### WRITTEN TASK:
Please print every line of the records below verbatim, with nothing left out.
— begin —
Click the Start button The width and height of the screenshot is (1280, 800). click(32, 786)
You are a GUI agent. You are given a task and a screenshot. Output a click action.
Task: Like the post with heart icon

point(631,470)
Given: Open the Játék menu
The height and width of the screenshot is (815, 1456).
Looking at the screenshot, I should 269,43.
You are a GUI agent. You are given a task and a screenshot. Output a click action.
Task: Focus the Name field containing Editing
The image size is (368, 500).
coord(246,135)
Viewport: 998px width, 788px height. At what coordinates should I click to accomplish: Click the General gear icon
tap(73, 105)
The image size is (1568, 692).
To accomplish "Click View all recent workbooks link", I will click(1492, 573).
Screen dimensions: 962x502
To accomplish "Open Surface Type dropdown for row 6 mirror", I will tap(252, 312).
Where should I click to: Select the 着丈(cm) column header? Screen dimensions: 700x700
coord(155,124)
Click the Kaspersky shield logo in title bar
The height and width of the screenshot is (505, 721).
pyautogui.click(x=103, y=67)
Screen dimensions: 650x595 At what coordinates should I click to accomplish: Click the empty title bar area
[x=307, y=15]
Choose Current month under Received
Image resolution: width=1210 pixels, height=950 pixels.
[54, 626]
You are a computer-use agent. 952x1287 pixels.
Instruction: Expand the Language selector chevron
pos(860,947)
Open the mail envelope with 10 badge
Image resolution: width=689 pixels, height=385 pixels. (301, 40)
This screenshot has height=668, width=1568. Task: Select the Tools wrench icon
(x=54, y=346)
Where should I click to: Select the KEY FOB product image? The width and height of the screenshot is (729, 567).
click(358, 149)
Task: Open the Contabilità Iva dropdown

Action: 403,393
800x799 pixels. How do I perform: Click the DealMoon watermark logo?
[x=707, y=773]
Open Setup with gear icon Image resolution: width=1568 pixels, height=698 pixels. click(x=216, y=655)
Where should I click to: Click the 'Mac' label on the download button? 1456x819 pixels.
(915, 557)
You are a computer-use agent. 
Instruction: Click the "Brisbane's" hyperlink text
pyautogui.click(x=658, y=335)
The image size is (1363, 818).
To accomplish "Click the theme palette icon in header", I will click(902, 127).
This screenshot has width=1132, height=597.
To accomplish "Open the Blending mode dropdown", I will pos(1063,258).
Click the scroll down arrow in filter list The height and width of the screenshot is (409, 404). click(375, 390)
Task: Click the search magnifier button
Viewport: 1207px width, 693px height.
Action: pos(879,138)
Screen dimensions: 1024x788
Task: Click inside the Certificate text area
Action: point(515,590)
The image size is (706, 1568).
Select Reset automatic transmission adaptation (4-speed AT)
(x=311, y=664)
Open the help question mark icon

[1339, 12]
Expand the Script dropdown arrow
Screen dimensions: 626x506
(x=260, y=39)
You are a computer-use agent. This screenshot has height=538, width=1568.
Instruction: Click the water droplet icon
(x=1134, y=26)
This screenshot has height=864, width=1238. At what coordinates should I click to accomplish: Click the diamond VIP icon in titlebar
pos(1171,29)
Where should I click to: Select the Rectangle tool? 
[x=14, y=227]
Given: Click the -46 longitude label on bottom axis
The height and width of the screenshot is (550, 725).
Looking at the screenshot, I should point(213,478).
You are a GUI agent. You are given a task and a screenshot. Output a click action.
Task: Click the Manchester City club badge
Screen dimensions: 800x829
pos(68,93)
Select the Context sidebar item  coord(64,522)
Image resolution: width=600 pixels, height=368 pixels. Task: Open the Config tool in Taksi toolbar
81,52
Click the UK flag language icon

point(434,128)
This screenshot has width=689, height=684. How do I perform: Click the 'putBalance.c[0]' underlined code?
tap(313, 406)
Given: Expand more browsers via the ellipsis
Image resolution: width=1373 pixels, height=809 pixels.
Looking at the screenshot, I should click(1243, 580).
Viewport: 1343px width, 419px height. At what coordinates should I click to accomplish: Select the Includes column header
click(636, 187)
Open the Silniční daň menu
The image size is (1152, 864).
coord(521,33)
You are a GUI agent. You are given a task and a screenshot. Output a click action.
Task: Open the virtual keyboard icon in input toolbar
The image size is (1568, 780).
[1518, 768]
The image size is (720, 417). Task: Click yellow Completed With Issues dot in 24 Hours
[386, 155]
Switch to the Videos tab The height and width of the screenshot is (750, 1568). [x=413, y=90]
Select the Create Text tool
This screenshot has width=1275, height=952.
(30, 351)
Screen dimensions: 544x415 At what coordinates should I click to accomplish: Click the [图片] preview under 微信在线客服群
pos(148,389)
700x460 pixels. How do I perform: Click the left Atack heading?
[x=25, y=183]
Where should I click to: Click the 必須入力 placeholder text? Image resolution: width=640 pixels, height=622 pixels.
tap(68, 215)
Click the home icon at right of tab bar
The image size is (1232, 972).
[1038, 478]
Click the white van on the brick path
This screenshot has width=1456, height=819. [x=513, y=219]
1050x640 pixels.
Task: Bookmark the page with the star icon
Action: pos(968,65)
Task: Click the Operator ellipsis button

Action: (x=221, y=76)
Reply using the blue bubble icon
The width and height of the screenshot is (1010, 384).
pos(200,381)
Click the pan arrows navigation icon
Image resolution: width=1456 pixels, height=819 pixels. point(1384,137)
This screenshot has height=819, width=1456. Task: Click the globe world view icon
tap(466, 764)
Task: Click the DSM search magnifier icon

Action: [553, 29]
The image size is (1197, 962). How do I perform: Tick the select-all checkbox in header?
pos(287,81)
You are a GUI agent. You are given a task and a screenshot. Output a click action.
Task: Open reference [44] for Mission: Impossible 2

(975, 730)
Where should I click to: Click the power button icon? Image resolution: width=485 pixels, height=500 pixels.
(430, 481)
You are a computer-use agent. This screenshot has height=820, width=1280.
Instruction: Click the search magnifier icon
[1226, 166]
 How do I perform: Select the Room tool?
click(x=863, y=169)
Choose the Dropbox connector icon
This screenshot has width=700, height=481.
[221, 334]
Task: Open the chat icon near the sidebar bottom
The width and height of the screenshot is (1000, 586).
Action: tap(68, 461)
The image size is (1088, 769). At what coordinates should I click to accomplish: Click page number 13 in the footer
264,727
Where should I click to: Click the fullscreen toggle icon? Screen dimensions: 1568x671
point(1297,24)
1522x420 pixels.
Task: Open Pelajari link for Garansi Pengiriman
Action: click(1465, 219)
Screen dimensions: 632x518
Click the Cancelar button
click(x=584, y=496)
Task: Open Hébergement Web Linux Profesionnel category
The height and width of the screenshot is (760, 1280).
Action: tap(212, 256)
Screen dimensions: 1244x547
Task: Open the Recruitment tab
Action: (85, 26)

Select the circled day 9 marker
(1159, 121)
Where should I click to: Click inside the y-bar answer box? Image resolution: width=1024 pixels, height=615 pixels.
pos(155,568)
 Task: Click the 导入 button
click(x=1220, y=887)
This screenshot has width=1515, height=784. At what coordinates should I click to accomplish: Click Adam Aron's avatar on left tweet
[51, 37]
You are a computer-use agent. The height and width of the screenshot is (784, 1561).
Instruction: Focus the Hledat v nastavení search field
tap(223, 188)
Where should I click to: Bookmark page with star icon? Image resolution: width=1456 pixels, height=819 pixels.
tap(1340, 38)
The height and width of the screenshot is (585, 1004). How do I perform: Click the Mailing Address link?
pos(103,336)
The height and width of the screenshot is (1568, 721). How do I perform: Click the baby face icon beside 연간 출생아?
— end —
### PROBLEM SOLUTION:
Click the Start button The width and height of the screenshot is (1280, 800). click(32, 786)
You are a GUI agent. You are given a task and a screenshot. Output a click action.
Task: Like the post with heart icon

point(631,470)
Given: Open the Játék menu
The height and width of the screenshot is (815, 1456).
Looking at the screenshot, I should 269,43.
You are a GUI agent. You are given a task and a screenshot. Output a click action.
Task: Focus the Name field containing Editing
The image size is (368, 500).
coord(246,135)
Viewport: 998px width, 788px height. At what coordinates should I click to accomplish: Click the General gear icon
tap(73, 105)
The image size is (1568, 692).
To accomplish "Click View all recent workbooks link", I will click(1492, 573).
Screen dimensions: 962x502
To accomplish "Open Surface Type dropdown for row 6 mirror", I will tap(252, 312).
Where should I click to: Select the 着丈(cm) column header? Screen dimensions: 700x700
coord(155,124)
Click the Kaspersky shield logo in title bar
The height and width of the screenshot is (505, 721).
pyautogui.click(x=103, y=67)
Screen dimensions: 650x595 At what coordinates should I click to accomplish: Click the empty title bar area
[x=307, y=15]
Choose Current month under Received
Image resolution: width=1210 pixels, height=950 pixels.
[54, 626]
You are a computer-use agent. 952x1287 pixels.
Instruction: Expand the Language selector chevron
pos(860,947)
Open the mail envelope with 10 badge
Image resolution: width=689 pixels, height=385 pixels. (301, 40)
This screenshot has height=668, width=1568. Task: Select the Tools wrench icon
(x=54, y=346)
Where should I click to: Select the KEY FOB product image? The width and height of the screenshot is (729, 567).
click(358, 149)
Task: Open the Contabilità Iva dropdown

Action: 403,393
800x799 pixels. How do I perform: Click the DealMoon watermark logo?
[x=707, y=773]
Open Setup with gear icon Image resolution: width=1568 pixels, height=698 pixels. click(x=216, y=655)
Where should I click to: Click the 'Mac' label on the download button? 1456x819 pixels.
(915, 557)
You are a computer-use agent. 
Instruction: Click the "Brisbane's" hyperlink text
pyautogui.click(x=658, y=335)
The image size is (1363, 818).
To accomplish "Click the theme palette icon in header", I will click(902, 127).
This screenshot has width=1132, height=597.
To accomplish "Open the Blending mode dropdown", I will pos(1063,258).
Click the scroll down arrow in filter list The height and width of the screenshot is (409, 404). click(375, 390)
Task: Click the search magnifier button
Viewport: 1207px width, 693px height.
Action: pos(879,138)
Screen dimensions: 1024x788
Task: Click inside the Certificate text area
Action: point(515,590)
The image size is (706, 1568).
Select Reset automatic transmission adaptation (4-speed AT)
(x=311, y=664)
Open the help question mark icon

[1339, 12]
Expand the Script dropdown arrow
Screen dimensions: 626x506
(x=260, y=39)
You are a computer-use agent. This screenshot has height=538, width=1568.
Instruction: Click the water droplet icon
(x=1134, y=26)
This screenshot has height=864, width=1238. At what coordinates should I click to accomplish: Click the diamond VIP icon in titlebar
pos(1171,29)
Where should I click to: Select the Rectangle tool? 
[x=14, y=227]
Given: Click the -46 longitude label on bottom axis
The height and width of the screenshot is (550, 725).
Looking at the screenshot, I should point(213,478).
You are a GUI agent. You are given a task and a screenshot. Output a click action.
Task: Click the Manchester City club badge
Screen dimensions: 800x829
pos(68,93)
Select the Context sidebar item  coord(64,522)
Image resolution: width=600 pixels, height=368 pixels. Task: Open the Config tool in Taksi toolbar
81,52
Click the UK flag language icon

point(434,128)
This screenshot has width=689, height=684. How do I perform: Click the 'putBalance.c[0]' underlined code?
tap(313, 406)
Given: Expand more browsers via the ellipsis
Image resolution: width=1373 pixels, height=809 pixels.
Looking at the screenshot, I should click(1243, 580).
Viewport: 1343px width, 419px height. At what coordinates should I click to accomplish: Select the Includes column header
click(636, 187)
Open the Silniční daň menu
The image size is (1152, 864).
coord(521,33)
You are a GUI agent. You are given a task and a screenshot. Output a click action.
Task: Open the virtual keyboard icon in input toolbar
The image size is (1568, 780).
[1518, 768]
The image size is (720, 417). Task: Click yellow Completed With Issues dot in 24 Hours
[386, 155]
Switch to the Videos tab The height and width of the screenshot is (750, 1568). [x=413, y=90]
Select the Create Text tool
This screenshot has width=1275, height=952.
(30, 351)
Screen dimensions: 544x415 At what coordinates should I click to accomplish: Click the [图片] preview under 微信在线客服群
pos(148,389)
700x460 pixels. How do I perform: Click the left Atack heading?
[x=25, y=183]
Where should I click to: Click the 必須入力 placeholder text? Image resolution: width=640 pixels, height=622 pixels.
tap(68, 215)
Click the home icon at right of tab bar
The image size is (1232, 972).
[1038, 478]
Click the white van on the brick path
This screenshot has width=1456, height=819. [x=513, y=219]
1050x640 pixels.
Task: Bookmark the page with the star icon
Action: pos(968,65)
Task: Click the Operator ellipsis button

Action: (x=221, y=76)
Reply using the blue bubble icon
The width and height of the screenshot is (1010, 384).
pos(200,381)
Click the pan arrows navigation icon
Image resolution: width=1456 pixels, height=819 pixels. point(1384,137)
This screenshot has height=819, width=1456. Task: Click the globe world view icon
tap(466, 764)
Task: Click the DSM search magnifier icon

Action: [553, 29]
The image size is (1197, 962). How do I perform: Tick the select-all checkbox in header?
pos(287,81)
You are a GUI agent. You are given a task and a screenshot. Output a click action.
Task: Open reference [44] for Mission: Impossible 2

(975, 730)
Where should I click to: Click the power button icon? Image resolution: width=485 pixels, height=500 pixels.
(430, 481)
You are a computer-use agent. This screenshot has height=820, width=1280.
Instruction: Click the search magnifier icon
[1226, 166]
 How do I perform: Select the Room tool?
click(x=863, y=169)
Choose the Dropbox connector icon
This screenshot has width=700, height=481.
[221, 334]
Task: Open the chat icon near the sidebar bottom
The width and height of the screenshot is (1000, 586).
Action: tap(68, 461)
The image size is (1088, 769). At what coordinates should I click to accomplish: Click page number 13 in the footer
264,727
Where should I click to: Click the fullscreen toggle icon? Screen dimensions: 1568x671
point(1297,24)
1522x420 pixels.
Task: Open Pelajari link for Garansi Pengiriman
Action: click(1465, 219)
Screen dimensions: 632x518
Click the Cancelar button
click(x=584, y=496)
Task: Open Hébergement Web Linux Profesionnel category
The height and width of the screenshot is (760, 1280).
Action: tap(212, 256)
Screen dimensions: 1244x547
Task: Open the Recruitment tab
Action: (85, 26)

Select the circled day 9 marker
(1159, 121)
Where should I click to: Click inside the y-bar answer box? Image resolution: width=1024 pixels, height=615 pixels.
pos(155,568)
 Task: Click the 导入 button
click(x=1220, y=887)
This screenshot has width=1515, height=784. At what coordinates should I click to accomplish: Click Adam Aron's avatar on left tweet
[51, 37]
You are a computer-use agent. The height and width of the screenshot is (784, 1561).
Instruction: Focus the Hledat v nastavení search field
tap(223, 188)
Where should I click to: Bookmark page with star icon? Image resolution: width=1456 pixels, height=819 pixels.
tap(1340, 38)
The height and width of the screenshot is (585, 1004). How do I perform: Click the Mailing Address link?
pos(103,336)
The height and width of the screenshot is (1568, 721). How do I perform: Click the baby face icon beside 연간 출생아?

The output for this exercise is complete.